Tuesday, April 11, 2006

The Long-Distance Journey of a Fast-Food Order - New York Times

Like many American teenagers, Julissa Vargas, 17, has a minimum-wage job in the fast-food industry , but hers has an unusual geographic reach.
Carmen Sanchez, Julissa Vargas and Elizabeth Gonzalez work at a call center in California that fields orders from as far away as Hawaii. They must be polite
while urging customers to buy more food. 'Would you like your Coke and orange juice medium or large?' Ms. Vargas said into her headset to an unseen woman who
was ordering breakfast from a drive-through line. She did not neglect the small details 'You Must Ask for Condiments,' a sign next to her computer terminal
instructs and wished the woman a wonderful day.

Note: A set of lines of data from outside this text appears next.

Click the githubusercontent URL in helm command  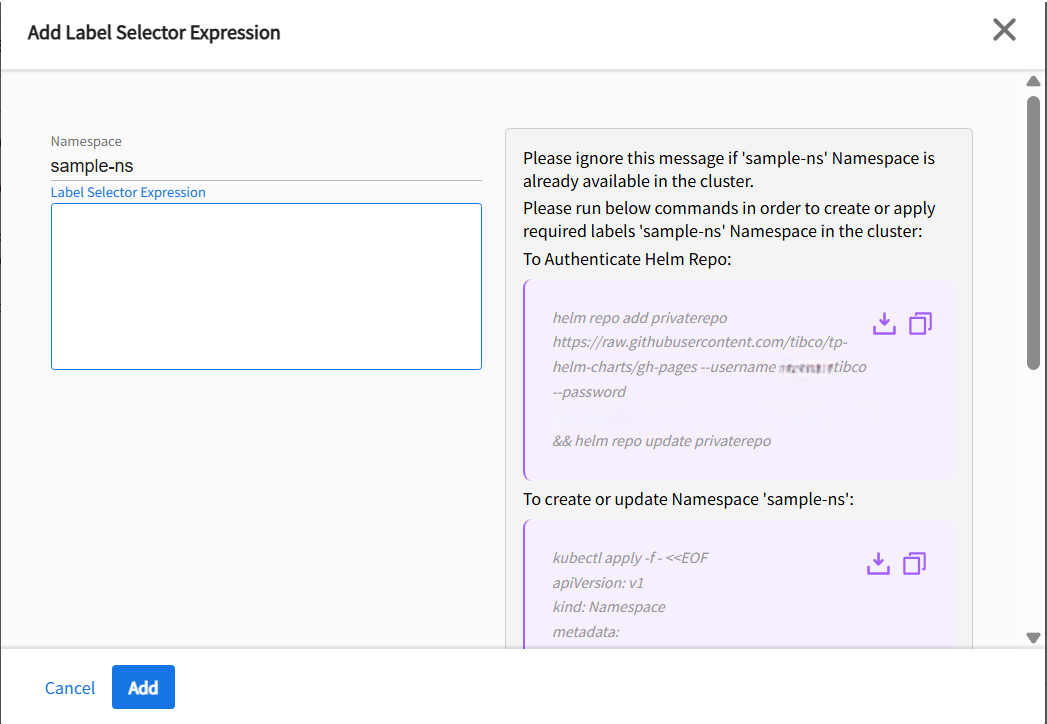700,343
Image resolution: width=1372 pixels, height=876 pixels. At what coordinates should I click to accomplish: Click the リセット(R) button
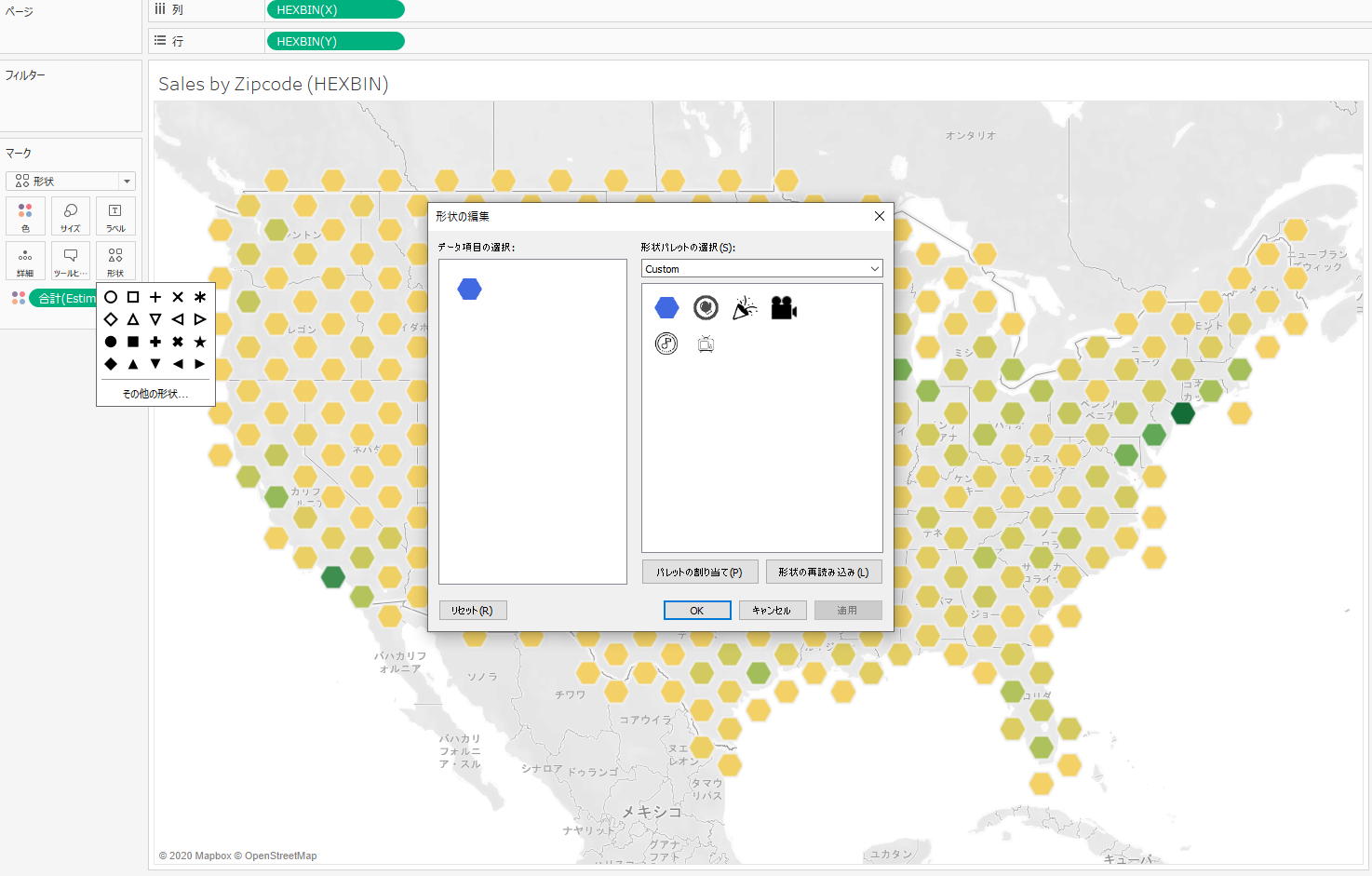[472, 611]
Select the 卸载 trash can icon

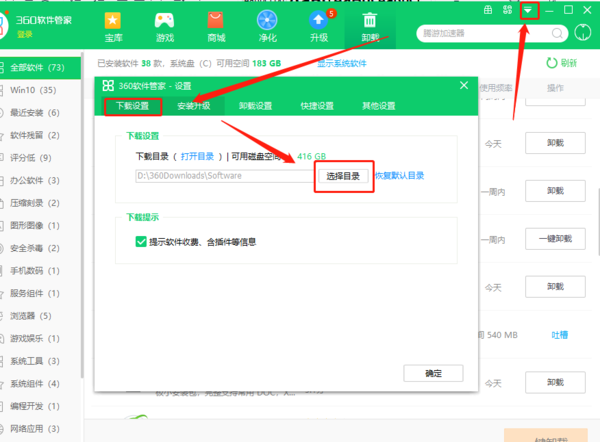[x=370, y=24]
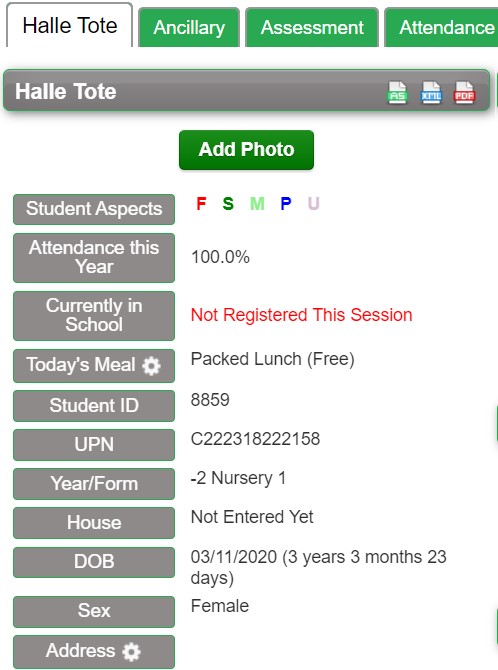Click the Year/Form label button
Screen dimensions: 498x670
(94, 484)
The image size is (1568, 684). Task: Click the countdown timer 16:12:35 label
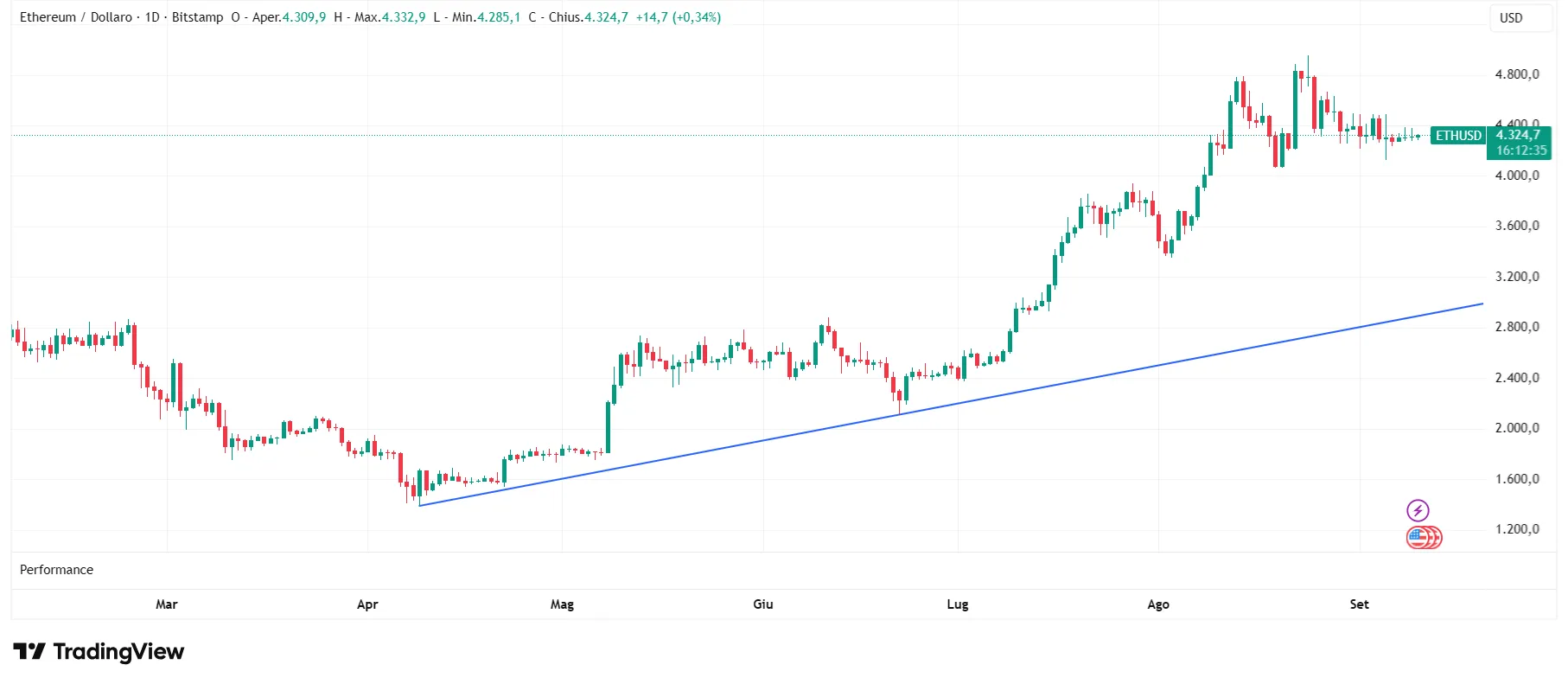click(x=1521, y=150)
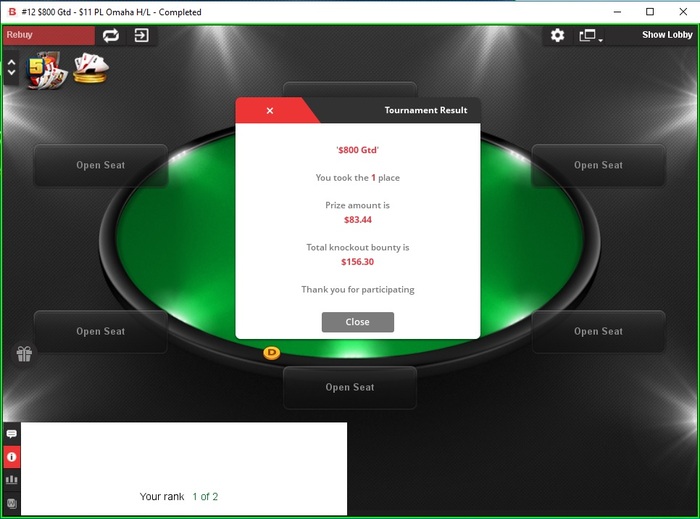Click the red Rebuy button
The width and height of the screenshot is (700, 519).
(x=49, y=35)
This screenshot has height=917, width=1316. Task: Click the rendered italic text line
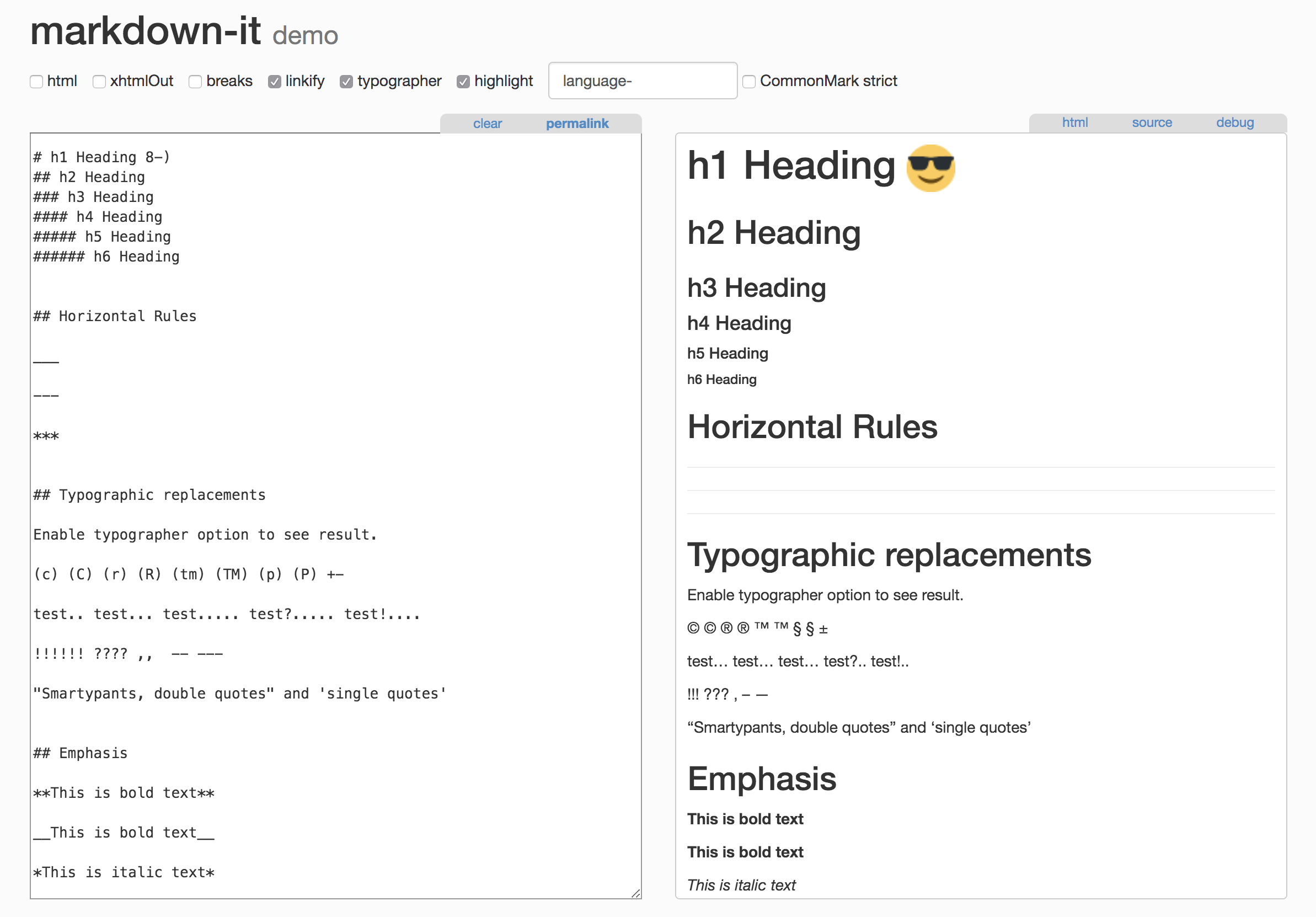tap(741, 885)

What made the $12.08 transaction remarkable was that the customer was not just outside Ms. Vargas's
workplace here on California's central coast. She was at a McDonald's in Honolulu. And within a two-minute span Ms. Vargas had also taken orders from
drive-through windows in Gulfport, Miss., and Gillette, Wyo.
The only thing that made McDonald's even slightly palatable in my view is that it provided local, albeit shitty, jobs for kids. Well, that and the free ski trip for four I won to Jay Peak Ski Resort 20 years ago at one of my few forays into Mickey D's. I'm probably the only person in the world who got more from McDonald's than I ever spent there.